A Procuradoria-Geral da República (PGR) enviou ao Supremo Tribunal Federal parecer favorável à concessão de prisão domiciliar humanitária ao ex-presidente Jair Bolsonaro. A manifestação, assinada pelo procurador-geral Paulo Gonet, leva em conta o estado de saúde do ex-mandatário e será analisada pelo ministro Alexandre de Moraes.
No documento, a PGR sustenta que há necessidade de monitoramento integral da saúde de Bolsonaro, diante do risco de alterações súbitas e graves em seu quadro clínico. A avaliação é de que a prisão domiciliar permitiria os cuidados necessários de forma mais adequada.
Bolsonaro, de 71 anos, cumpre pena na Papudinha, em Brasília, após ser condenado pelo STF a 27 anos e três meses de prisão por crimes ligados à tentativa de golpe de Estado. Em março, ele passou mal na cela e precisou ser levado ao hospital.

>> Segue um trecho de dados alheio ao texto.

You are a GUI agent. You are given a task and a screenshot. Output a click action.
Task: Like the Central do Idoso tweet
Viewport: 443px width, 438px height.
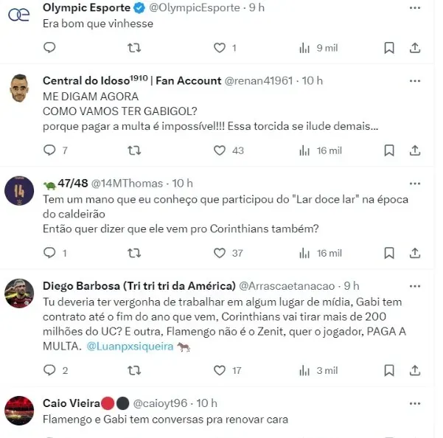coord(219,150)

Desde então, o ex-presidente segue internado no hospital DF Star, onde foi diagnosticado com broncopneumonia bacteriana bilateral de provável origem aspirativa, após apresentar sintomas como sudorese, calafrios e baixa oxigenação. A defesa reforçou o pedido de domiciliar alegando risco de morte por mal súbito.
Agora, caberá ao ministro Alexandre de Moraes decidir se acolhe ou não o parecer da PGR. A análise deve considerar tanto os aspectos humanitários quanto as condições de execução da pena do ex-presidente.